README for Zoomcamp Engineering Data Pipeline Project

Project Idea:

This project, part of the Zoomcamp Engineering curriculum, is designed to demonstrate an end-to-end data pipeline using various technologies on Google Cloud Platform (GCP). The project entails setting up an infrastructure to ingest, process, store, and visualize shipping data.

Data:

The website https://web.ais.dk/aisdata/ is part of the Danish Maritime Authority's platform, providing AIS (Automatic Identification System) data. This AIS system collects and transmits data from ships, which is crucial for navigational safety and efficient maritime traffic management. The data includes real-time information about ship movements, including details such as ship type, position, course, and navigational status, among other information.
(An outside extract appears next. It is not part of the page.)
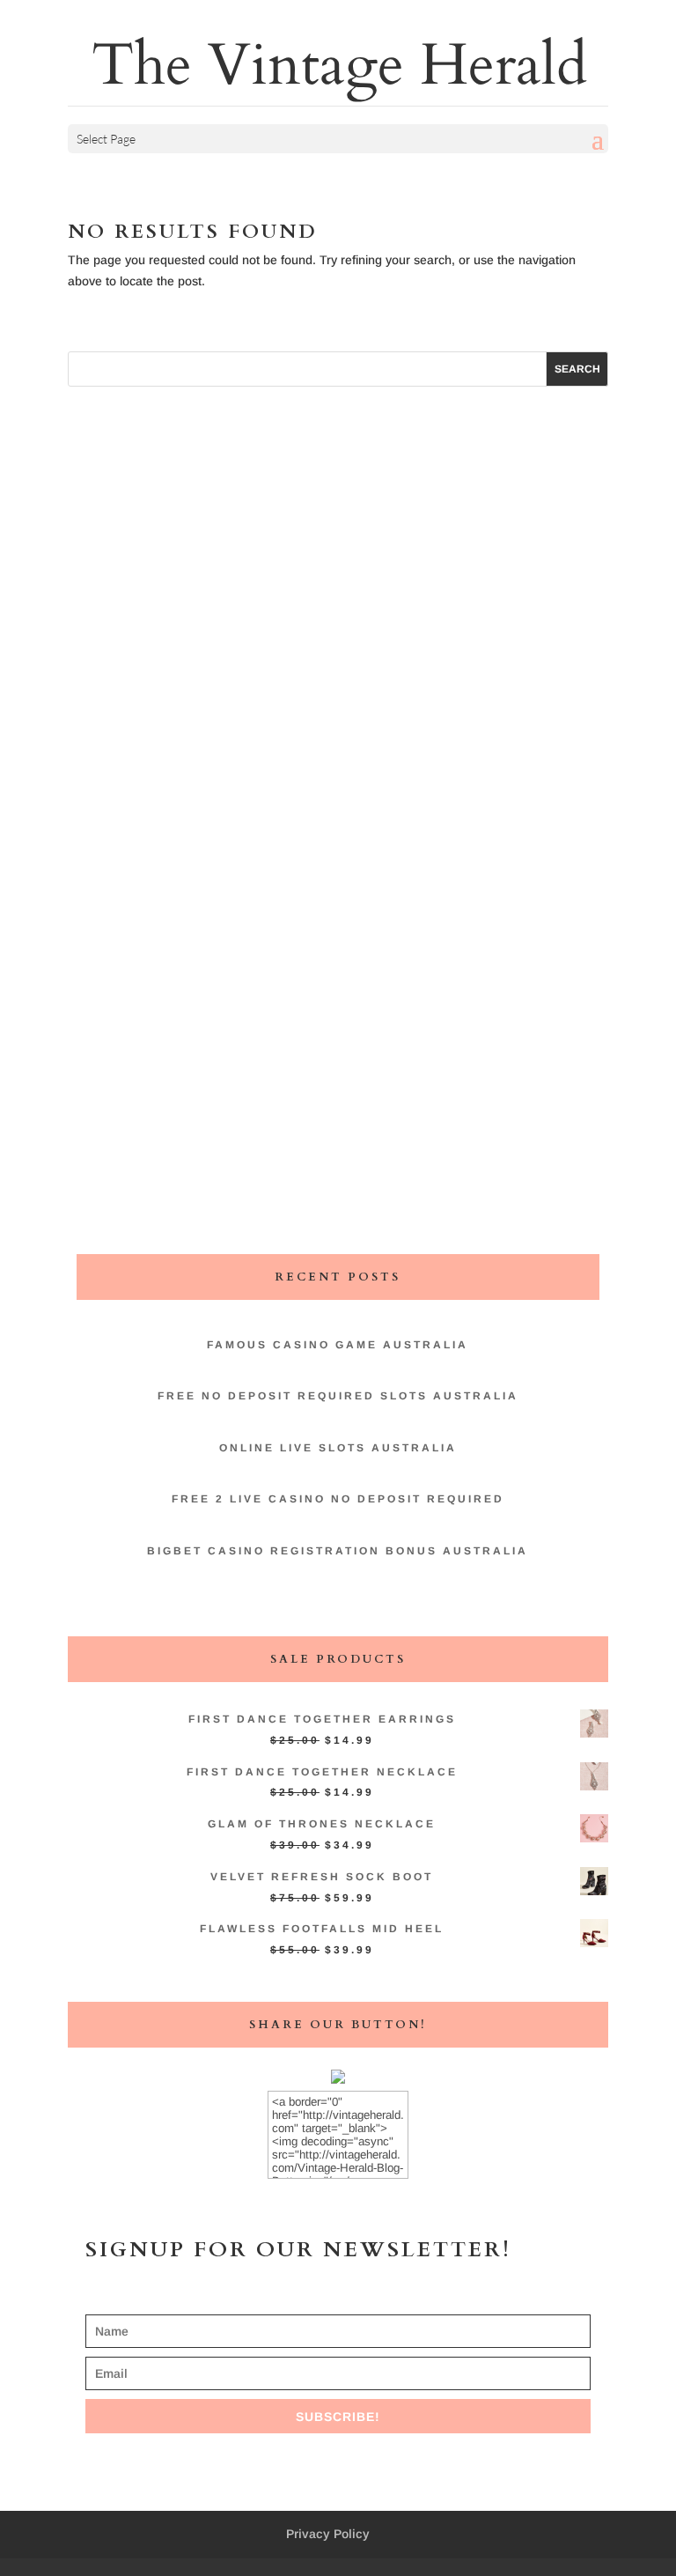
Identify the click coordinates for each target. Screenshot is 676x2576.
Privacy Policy (328, 2534)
The Danish Maritime Authority offers both real-time and historical AIS data. Access to this data can help in monitoring ship traffic within Danish waters, offering an up-to-date view of the traffic situation. Typically, this data is used by various stakeholders in the maritime industry for safety, tracking, and operational efficiency purposes.

https://web.ais.dk/aisdata/!_README_information_CSV_files.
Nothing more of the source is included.